Les antibiogrammes permettent d’adapter le traitement à un antibiotique, par exemple. C’est très important puisqu’on peut voir l’apparition de bactéries résistantes à un antibiotique.

 

II. Apparition de bactéries résistantes aux antibiotiques

 

En moyenne quand on commercialise un antibiotique, dans les deux ans qui suivent, on observe des premières résistances. Les antibiotiques sont des découvertes très récentes attribuées à Fleming à partir d’une souche de champignon. Les bactéries ont un fort taux de mutation, ce qui signifie que même si la découverte des antibiotiques est assez récente dans notre Histoire, on a déjà de nombreuses bactéries résistantes. Effectivement, elles ont un temps de génération qui est très court, ce qui signifie qu’elles se reproduisent très rapidement, et un taux de mutation élevé.

Il y a donc une probabilité existante d’avoir dans un milieu donné des bactéries résistantes.

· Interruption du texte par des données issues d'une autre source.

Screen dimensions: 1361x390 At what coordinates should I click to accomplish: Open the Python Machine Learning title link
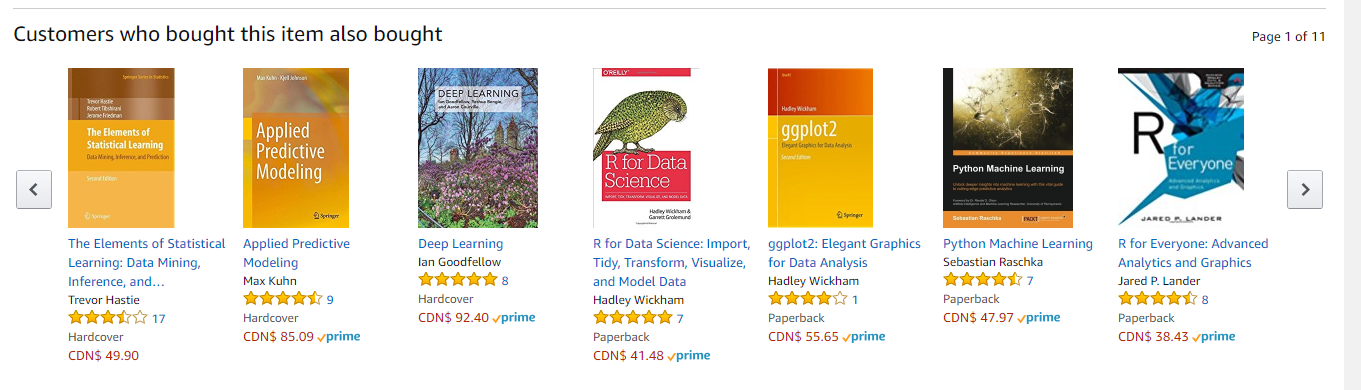coord(1018,244)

Quand on utilise un antibiotique, qui va agir sur ces bactéries, cela va tuer la plupart, mais les bactéries résistantes qui étaient déjà présentes dans le milieu (attention ce n’est pas la bactérie qui d’un coup devient résistante : par mutation des bactéries présentaient une résistance et n’avaient pas d’avantage sélectif) vont se retrouver, en présence de l’antibiotique, avantagées sur le plan sélectif car ce sont les seules qui vont survivre. De ce fait elles vont se multiplier davantage et créer des colonies de bactéries résistantes.

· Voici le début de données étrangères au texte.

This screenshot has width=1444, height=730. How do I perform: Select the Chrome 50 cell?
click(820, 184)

Il faut prendre conscience qu’il y a donc un problème de santé mondiale à venir et qu’il faut avoir une utilisation parcimonieuse des antibiotiques.

 

III. Antibiotiques et vaccins

 

Les vaccins agissent au niveau des populations bactériennes de différentes façons, ce qui signifie qu’une bactérie, pour être résistante à un vaccin, doit développer de nombreuses mutations, ce qui n’est pas impossible mais statistiquement assez improbable. Cela implique qu’il y a beaucoup moins de résistances aux vaccins qu’aux antibiotiques.

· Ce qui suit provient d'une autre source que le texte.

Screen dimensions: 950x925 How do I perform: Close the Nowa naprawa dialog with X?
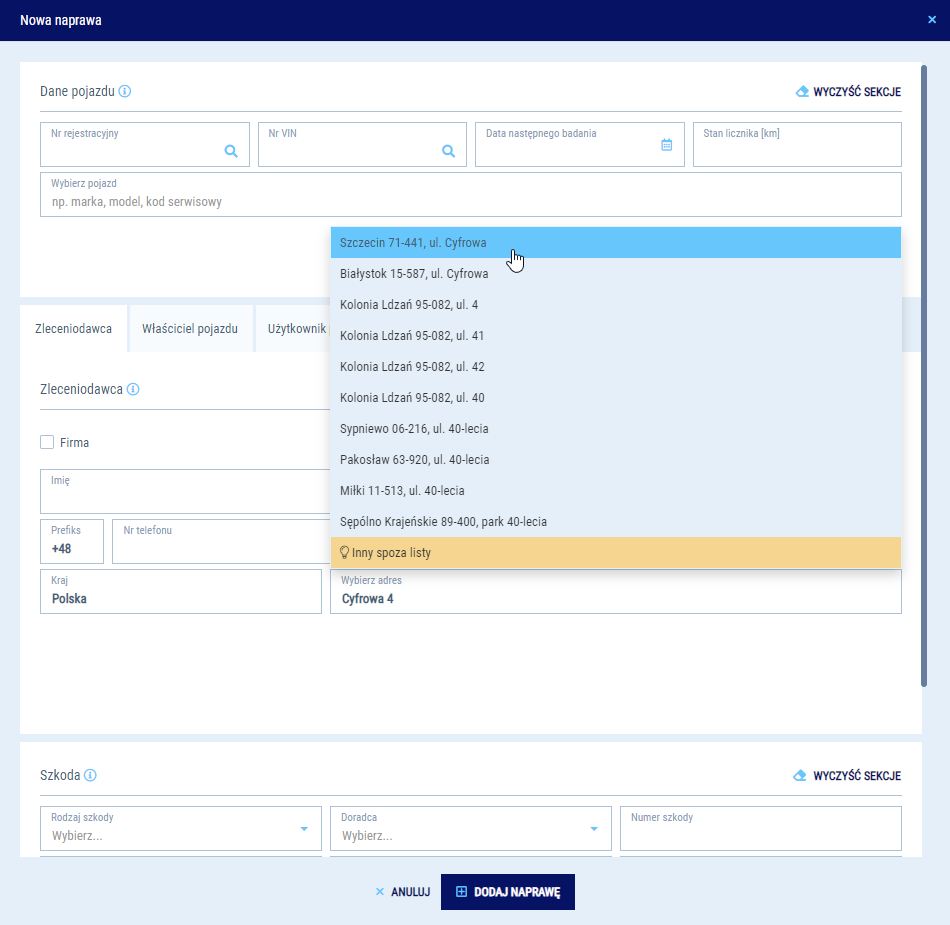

Par ailleurs les vaccins permettent à l’organisme de lutter contre les bactéries avant même qu’elles n’aient acquis certains caractères, certaines mutations, ce qui limite la propagation des mutations au niveau des bactéries.

Particularité sur les bactéries résistantes : certes, elles peuvent se multiplier et transmettre ainsi la résistance d’une bactérie mère à des bactéries filles, mais elles font également des échanges de matériel génétique entre espèces de bactéries, ce qui signifie que les résistances développées dans une espèce peuvent se retrouver dans une autre.

Il est donc vraiment important d’utiliser nos antibiotiques de manière parcimonieuse. Vous avez peut-être déjà entendu le slogan « Les antibiotiques, c’est pas automatique », tout simplement pour éviter ce développement et ce transfert de résistance. Car si vous utilisez un antibiotique non adapté ou non efficace, par exemple parce que vous avez une maladie virale, maladies contre lesquelles les antibiotiques ne sont pas efficaces contre les virus, dans ce cas les bactéries inoffensives que vous avez en permanence dans et sur votre corps vont pouvoir être affectées par cet antibiotique, les bactéries résistantes vont survivre. On se dit alors « pas de problème puisqu’elles sont inoffensives », or par ce transfert horizontal de gènes (les transferts horizontaux sont vus pour les élèves de spécialité) les bactéries vont pouvoir transmettre cette résistance à d’autres espèces, dont des espèces pathogènes. D’où l'existence des campagnes sanitaires très importantes pour essayer d’avoir des bonnes pratiques concernant l’utilisation des antibiotiques.